──────── Data to use
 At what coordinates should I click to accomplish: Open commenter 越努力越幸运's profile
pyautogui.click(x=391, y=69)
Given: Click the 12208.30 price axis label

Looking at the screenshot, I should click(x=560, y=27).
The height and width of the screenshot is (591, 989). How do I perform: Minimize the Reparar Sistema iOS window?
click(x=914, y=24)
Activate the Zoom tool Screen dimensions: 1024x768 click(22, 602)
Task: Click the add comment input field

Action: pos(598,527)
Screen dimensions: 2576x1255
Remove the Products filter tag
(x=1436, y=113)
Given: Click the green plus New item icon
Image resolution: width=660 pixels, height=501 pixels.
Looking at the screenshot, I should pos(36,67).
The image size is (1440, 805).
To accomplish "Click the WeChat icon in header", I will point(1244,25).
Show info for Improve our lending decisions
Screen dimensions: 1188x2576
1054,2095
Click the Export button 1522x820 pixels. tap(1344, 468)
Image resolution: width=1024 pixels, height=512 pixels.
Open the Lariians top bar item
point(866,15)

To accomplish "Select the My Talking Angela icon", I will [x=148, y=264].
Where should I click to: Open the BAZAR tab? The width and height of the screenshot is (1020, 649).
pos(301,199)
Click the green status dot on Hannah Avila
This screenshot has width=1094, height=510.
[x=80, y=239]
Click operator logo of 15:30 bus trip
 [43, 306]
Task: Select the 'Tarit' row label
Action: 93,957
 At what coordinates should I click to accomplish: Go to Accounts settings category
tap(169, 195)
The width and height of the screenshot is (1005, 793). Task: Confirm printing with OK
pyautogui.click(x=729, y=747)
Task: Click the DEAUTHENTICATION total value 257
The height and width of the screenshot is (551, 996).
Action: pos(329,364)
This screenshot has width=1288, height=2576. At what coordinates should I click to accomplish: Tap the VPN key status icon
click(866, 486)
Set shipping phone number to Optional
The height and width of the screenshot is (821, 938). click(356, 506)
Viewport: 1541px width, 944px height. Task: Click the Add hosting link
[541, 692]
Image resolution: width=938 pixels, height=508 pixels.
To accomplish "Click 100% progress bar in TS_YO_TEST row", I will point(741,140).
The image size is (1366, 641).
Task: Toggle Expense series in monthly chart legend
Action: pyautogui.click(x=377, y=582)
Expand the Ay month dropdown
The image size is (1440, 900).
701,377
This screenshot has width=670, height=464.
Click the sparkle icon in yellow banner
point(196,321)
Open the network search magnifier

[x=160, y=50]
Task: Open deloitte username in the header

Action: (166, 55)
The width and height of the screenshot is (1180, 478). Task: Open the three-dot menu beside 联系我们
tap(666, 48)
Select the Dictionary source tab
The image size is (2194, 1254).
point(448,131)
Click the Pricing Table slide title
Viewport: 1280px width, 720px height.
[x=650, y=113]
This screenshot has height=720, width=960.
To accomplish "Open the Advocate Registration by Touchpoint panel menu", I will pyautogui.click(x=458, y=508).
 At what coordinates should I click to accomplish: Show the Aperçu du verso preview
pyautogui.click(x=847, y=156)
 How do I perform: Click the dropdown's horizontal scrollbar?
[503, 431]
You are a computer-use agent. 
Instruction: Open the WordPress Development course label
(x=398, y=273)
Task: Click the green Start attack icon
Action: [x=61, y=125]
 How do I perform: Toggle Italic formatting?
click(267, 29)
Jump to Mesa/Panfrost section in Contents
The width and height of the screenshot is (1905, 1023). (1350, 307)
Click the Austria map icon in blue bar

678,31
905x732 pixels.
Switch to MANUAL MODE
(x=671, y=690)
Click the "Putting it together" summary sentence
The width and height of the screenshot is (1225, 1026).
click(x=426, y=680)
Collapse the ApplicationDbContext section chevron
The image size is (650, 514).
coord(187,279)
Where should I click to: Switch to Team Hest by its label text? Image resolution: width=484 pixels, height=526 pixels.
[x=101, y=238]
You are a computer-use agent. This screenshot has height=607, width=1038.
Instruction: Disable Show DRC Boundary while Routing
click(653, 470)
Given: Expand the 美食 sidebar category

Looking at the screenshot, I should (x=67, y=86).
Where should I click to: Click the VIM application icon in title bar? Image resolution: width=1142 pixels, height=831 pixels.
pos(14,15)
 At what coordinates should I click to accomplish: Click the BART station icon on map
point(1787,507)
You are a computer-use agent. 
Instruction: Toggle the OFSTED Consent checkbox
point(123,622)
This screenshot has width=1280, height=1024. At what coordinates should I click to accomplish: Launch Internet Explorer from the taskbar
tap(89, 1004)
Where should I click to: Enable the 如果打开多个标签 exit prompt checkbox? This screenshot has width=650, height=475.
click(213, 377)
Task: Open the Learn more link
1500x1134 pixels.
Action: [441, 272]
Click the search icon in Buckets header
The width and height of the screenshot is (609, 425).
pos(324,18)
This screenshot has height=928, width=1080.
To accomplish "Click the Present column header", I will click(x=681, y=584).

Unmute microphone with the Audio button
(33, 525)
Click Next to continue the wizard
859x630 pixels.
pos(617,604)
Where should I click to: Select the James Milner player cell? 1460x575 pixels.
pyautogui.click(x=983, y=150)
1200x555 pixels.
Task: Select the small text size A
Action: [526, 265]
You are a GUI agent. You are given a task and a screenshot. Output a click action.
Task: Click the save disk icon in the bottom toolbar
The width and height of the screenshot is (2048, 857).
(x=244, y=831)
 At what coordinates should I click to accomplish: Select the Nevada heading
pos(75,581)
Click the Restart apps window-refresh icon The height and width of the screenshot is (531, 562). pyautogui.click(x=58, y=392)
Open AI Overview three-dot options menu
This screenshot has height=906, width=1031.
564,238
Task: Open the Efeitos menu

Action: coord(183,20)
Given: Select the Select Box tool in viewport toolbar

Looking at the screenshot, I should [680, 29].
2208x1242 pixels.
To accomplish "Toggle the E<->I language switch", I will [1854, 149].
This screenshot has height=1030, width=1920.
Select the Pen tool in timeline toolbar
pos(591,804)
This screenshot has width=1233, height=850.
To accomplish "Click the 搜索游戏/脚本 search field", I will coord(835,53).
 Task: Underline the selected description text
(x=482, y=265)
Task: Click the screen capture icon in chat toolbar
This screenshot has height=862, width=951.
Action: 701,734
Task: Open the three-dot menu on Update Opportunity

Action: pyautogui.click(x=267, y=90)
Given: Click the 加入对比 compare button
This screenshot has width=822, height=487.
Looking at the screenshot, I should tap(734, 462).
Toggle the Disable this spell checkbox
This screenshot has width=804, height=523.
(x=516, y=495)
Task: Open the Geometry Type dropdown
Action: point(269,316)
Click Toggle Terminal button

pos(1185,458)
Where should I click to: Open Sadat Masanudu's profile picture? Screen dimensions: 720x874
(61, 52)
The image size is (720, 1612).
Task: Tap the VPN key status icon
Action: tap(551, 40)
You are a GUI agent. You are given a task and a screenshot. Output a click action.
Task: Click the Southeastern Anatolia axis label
────────────────
=== Your objective ===
Complete, exact output of the records is expected.

=== Written answer ===
 At what coordinates should I click to accomplish: Open commenter 越努力越幸运's profile
pyautogui.click(x=391, y=69)
Given: Click the 12208.30 price axis label

Looking at the screenshot, I should click(x=560, y=27).
The height and width of the screenshot is (591, 989). How do I perform: Minimize the Reparar Sistema iOS window?
click(x=914, y=24)
Activate the Zoom tool Screen dimensions: 1024x768 click(22, 602)
Task: Click the add comment input field

Action: pos(598,527)
Screen dimensions: 2576x1255
Remove the Products filter tag
(x=1436, y=113)
Given: Click the green plus New item icon
Image resolution: width=660 pixels, height=501 pixels.
Looking at the screenshot, I should pos(36,67).
The image size is (1440, 805).
To accomplish "Click the WeChat icon in header", I will point(1244,25).
Show info for Improve our lending decisions
Screen dimensions: 1188x2576
1054,2095
Click the Export button 1522x820 pixels. tap(1344, 468)
Image resolution: width=1024 pixels, height=512 pixels.
Open the Lariians top bar item
point(866,15)

To accomplish "Select the My Talking Angela icon", I will [x=148, y=264].
Where should I click to: Open the BAZAR tab? The width and height of the screenshot is (1020, 649).
pos(301,199)
Click the green status dot on Hannah Avila
This screenshot has width=1094, height=510.
[x=80, y=239]
Click operator logo of 15:30 bus trip
 [43, 306]
Task: Select the 'Tarit' row label
Action: 93,957
 At what coordinates should I click to accomplish: Go to Accounts settings category
tap(169, 195)
The width and height of the screenshot is (1005, 793). Task: Confirm printing with OK
pyautogui.click(x=729, y=747)
Task: Click the DEAUTHENTICATION total value 257
The height and width of the screenshot is (551, 996).
Action: pos(329,364)
This screenshot has width=1288, height=2576. At what coordinates should I click to accomplish: Tap the VPN key status icon
click(866, 486)
Set shipping phone number to Optional
The height and width of the screenshot is (821, 938). click(356, 506)
Viewport: 1541px width, 944px height. Task: Click the Add hosting link
[541, 692]
Image resolution: width=938 pixels, height=508 pixels.
To accomplish "Click 100% progress bar in TS_YO_TEST row", I will point(741,140).
The image size is (1366, 641).
Task: Toggle Expense series in monthly chart legend
Action: pyautogui.click(x=377, y=582)
Expand the Ay month dropdown
The image size is (1440, 900).
701,377
This screenshot has width=670, height=464.
Click the sparkle icon in yellow banner
point(196,321)
Open the network search magnifier

[x=160, y=50]
Task: Open deloitte username in the header

Action: (166, 55)
The width and height of the screenshot is (1180, 478). Task: Open the three-dot menu beside 联系我们
tap(666, 48)
Select the Dictionary source tab
The image size is (2194, 1254).
point(448,131)
Click the Pricing Table slide title
Viewport: 1280px width, 720px height.
[x=650, y=113]
This screenshot has height=720, width=960.
To accomplish "Open the Advocate Registration by Touchpoint panel menu", I will pyautogui.click(x=458, y=508).
 At what coordinates should I click to accomplish: Show the Aperçu du verso preview
pyautogui.click(x=847, y=156)
 How do I perform: Click the dropdown's horizontal scrollbar?
[503, 431]
You are a computer-use agent. 
Instruction: Open the WordPress Development course label
(x=398, y=273)
Task: Click the green Start attack icon
Action: [x=61, y=125]
 How do I perform: Toggle Italic formatting?
click(267, 29)
Jump to Mesa/Panfrost section in Contents
The width and height of the screenshot is (1905, 1023). (1350, 307)
Click the Austria map icon in blue bar

678,31
905x732 pixels.
Switch to MANUAL MODE
(x=671, y=690)
Click the "Putting it together" summary sentence
The width and height of the screenshot is (1225, 1026).
click(x=426, y=680)
Collapse the ApplicationDbContext section chevron
The image size is (650, 514).
coord(187,279)
Where should I click to: Switch to Team Hest by its label text? Image resolution: width=484 pixels, height=526 pixels.
[x=101, y=238]
You are a computer-use agent. This screenshot has height=607, width=1038.
Instruction: Disable Show DRC Boundary while Routing
click(653, 470)
Given: Expand the 美食 sidebar category

Looking at the screenshot, I should (x=67, y=86).
Where should I click to: Click the VIM application icon in title bar? Image resolution: width=1142 pixels, height=831 pixels.
pos(14,15)
 At what coordinates should I click to accomplish: Click the BART station icon on map
point(1787,507)
You are a computer-use agent. 
Instruction: Toggle the OFSTED Consent checkbox
point(123,622)
This screenshot has width=1280, height=1024. At what coordinates should I click to accomplish: Launch Internet Explorer from the taskbar
tap(89, 1004)
Where should I click to: Enable the 如果打开多个标签 exit prompt checkbox? This screenshot has width=650, height=475.
click(213, 377)
Task: Open the Learn more link
1500x1134 pixels.
Action: [441, 272]
Click the search icon in Buckets header
The width and height of the screenshot is (609, 425).
pos(324,18)
This screenshot has height=928, width=1080.
To accomplish "Click the Present column header", I will click(x=681, y=584).

Unmute microphone with the Audio button
(33, 525)
Click Next to continue the wizard
859x630 pixels.
pos(617,604)
Where should I click to: Select the James Milner player cell? 1460x575 pixels.
pyautogui.click(x=983, y=150)
1200x555 pixels.
Task: Select the small text size A
Action: [526, 265]
You are a GUI agent. You are given a task and a screenshot. Output a click action.
Task: Click the save disk icon in the bottom toolbar
The width and height of the screenshot is (2048, 857).
(x=244, y=831)
 At what coordinates should I click to accomplish: Select the Nevada heading
pos(75,581)
Click the Restart apps window-refresh icon The height and width of the screenshot is (531, 562). pyautogui.click(x=58, y=392)
Open AI Overview three-dot options menu
This screenshot has height=906, width=1031.
564,238
Task: Open the Efeitos menu

Action: coord(183,20)
Given: Select the Select Box tool in viewport toolbar

Looking at the screenshot, I should [680, 29].
2208x1242 pixels.
To accomplish "Toggle the E<->I language switch", I will [1854, 149].
This screenshot has height=1030, width=1920.
Select the Pen tool in timeline toolbar
pos(591,804)
This screenshot has width=1233, height=850.
To accomplish "Click the 搜索游戏/脚本 search field", I will coord(835,53).
 Task: Underline the selected description text
(x=482, y=265)
Task: Click the screen capture icon in chat toolbar
This screenshot has height=862, width=951.
Action: 701,734
Task: Open the three-dot menu on Update Opportunity

Action: pyautogui.click(x=267, y=90)
Given: Click the 加入对比 compare button
This screenshot has width=822, height=487.
Looking at the screenshot, I should tap(734, 462).
Toggle the Disable this spell checkbox
This screenshot has width=804, height=523.
(x=516, y=495)
Task: Open the Geometry Type dropdown
Action: point(269,316)
Click Toggle Terminal button

pos(1185,458)
Where should I click to: Open Sadat Masanudu's profile picture? Screen dimensions: 720x874
(61, 52)
The image size is (720, 1612).
Task: Tap the VPN key status icon
Action: tap(551, 40)
You are a GUI agent. You are given a task and a screenshot. Output a click action.
Task: Click the Southeastern Anatolia axis label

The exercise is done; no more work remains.